PROBLEM TO WORK ON »
Look below for the line that has "You are a computer-use agent.". Set down the lines from there through the line that has "Instruction: Click the Folders column header", exactly as written.

RECORDS SUPPLIED »
::::::::::
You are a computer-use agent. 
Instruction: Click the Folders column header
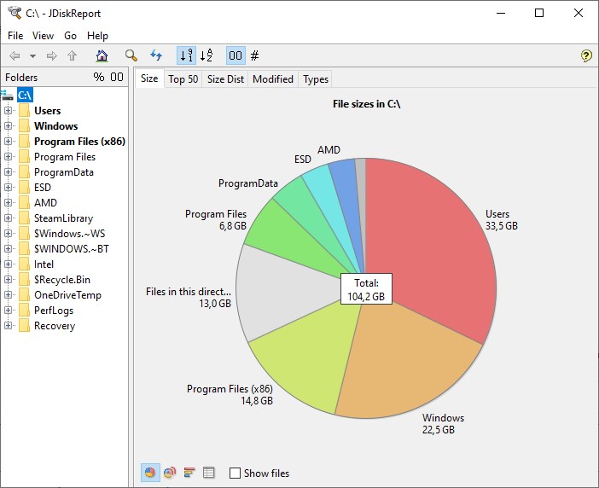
::::::::::
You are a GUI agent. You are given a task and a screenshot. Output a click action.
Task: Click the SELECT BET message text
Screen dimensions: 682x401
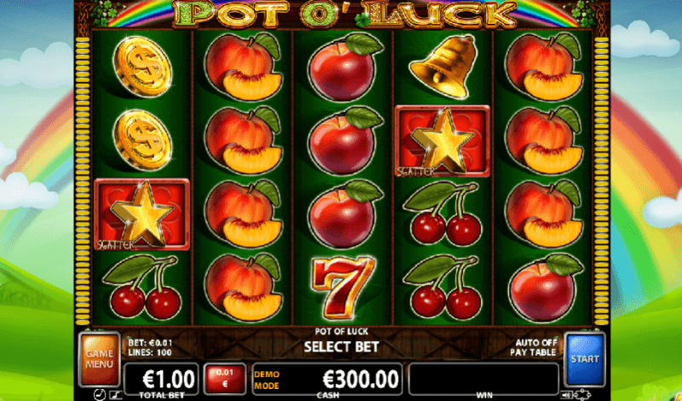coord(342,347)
::::::::::
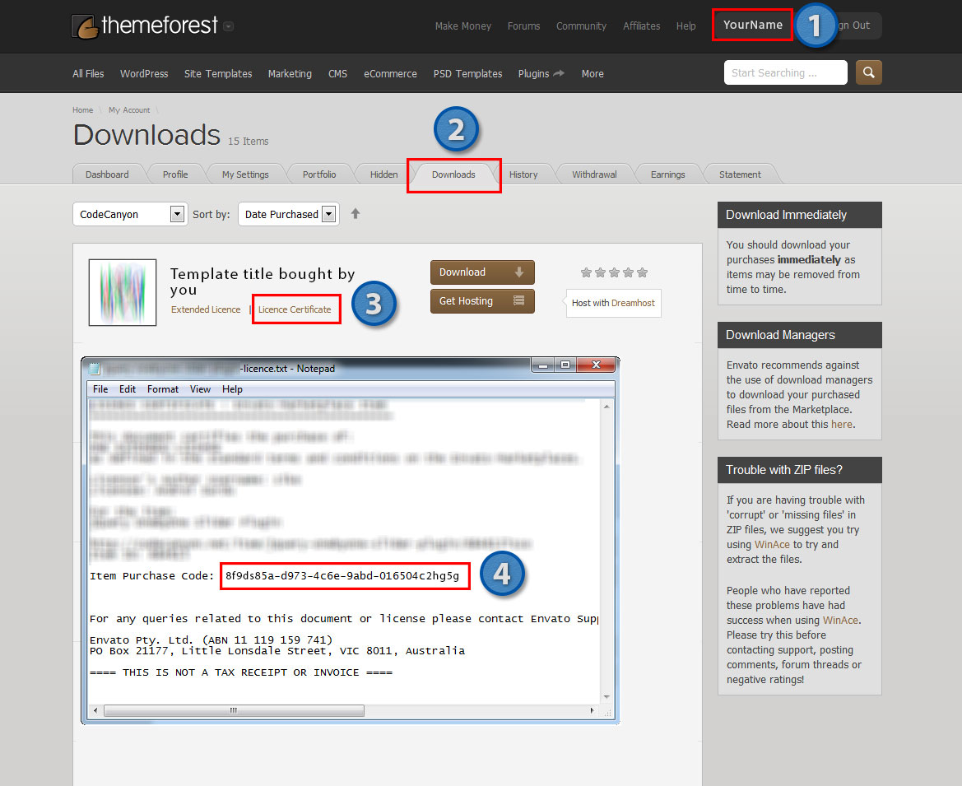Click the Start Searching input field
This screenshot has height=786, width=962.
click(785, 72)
::::::::::
RESULT »
You are a computer-use agent. 
Instruction: Click the Folders column header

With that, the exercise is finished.